> GIVEN PASSAGE
■ ■ ■ ■ ■
Each backend maps to its native atomic type: kyo.AtomicRef/Int/Long/Boolean, zio.Ref per type, cats.effect.kernel.Ref[IO, T], or java.util.concurrent.atomic.* (Future, Ox, Twitter Future).

val total: CIO[Int] =
    CAtomicInt.init(0).flatMap { counter =>
        CIO.foreachDiscard(1 to 100)(_ => counter.incrementAndGet)
            .flatMap(_ => counter.get)
    }

Available operations:

• CAtomicRef[A]: init, get, set, getAndSet, compareAndSet, getAndUpdate, updateAndGet.
• CAtomicInt / CAtomicLong: init, get, set, getAndSet, compareAndSet, plus incrementAndGet, getAndIncrement, decrementAndGet, getAndDecrement, addAndGet, getAndAdd.
• CAtomicBoolean: init, get, set, getAndSet, compareAndSet.

Local values

CLocal[A] is a value scoped to the current fiber/computation, used for per-request context (request IDs, tracing spans, deadlines) that should propagate through async boundaries without being threaded through every function signature. It is the portable equivalent of Java's ThreadLocal, but async-safe: each fiber gets its own copy, and when you fork, the child inherits the parent's snapshot.
■ ■ ■ ■ ■
> STORED ROWS
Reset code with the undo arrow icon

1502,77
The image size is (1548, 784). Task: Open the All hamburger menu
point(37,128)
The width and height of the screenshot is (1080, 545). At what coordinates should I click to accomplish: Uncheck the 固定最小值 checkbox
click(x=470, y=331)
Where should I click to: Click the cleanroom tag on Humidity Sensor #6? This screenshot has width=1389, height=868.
■ ■ ■ ■ ■
> EXERCISE REQUIREMENTS
**A)** In the passage on atomic types, which operations do CAtomicInt and CAtomicLong have beyond the ones they share with CAtomicBoolean? List them all.
**B)** For each statement, say whether the passage on atomic types and local values agrees (yes or no), and quote the words that decide it.
(i) CAtomicRef offers an incrementAndGet operation.
(ii) When a fiber forks, the child starts with an empty CLocal value.
(iii) The ZIO backend maps to zio.Ref.

> SOLVED PROBLEMS
**A)** incrementAndGet, getAndIncrement, decrementAndGet, getAndDecrement, addAndGet, getAndAdd

**B)**
(i) No: "CAtomicRef[A]: init, get, set, getAndSet, compareAndSet, getAndUpdate, updateAndGet."
(ii) No: "when you fork, the child inherits the parent's snapshot."
(iii) Yes: "zio.Ref per type"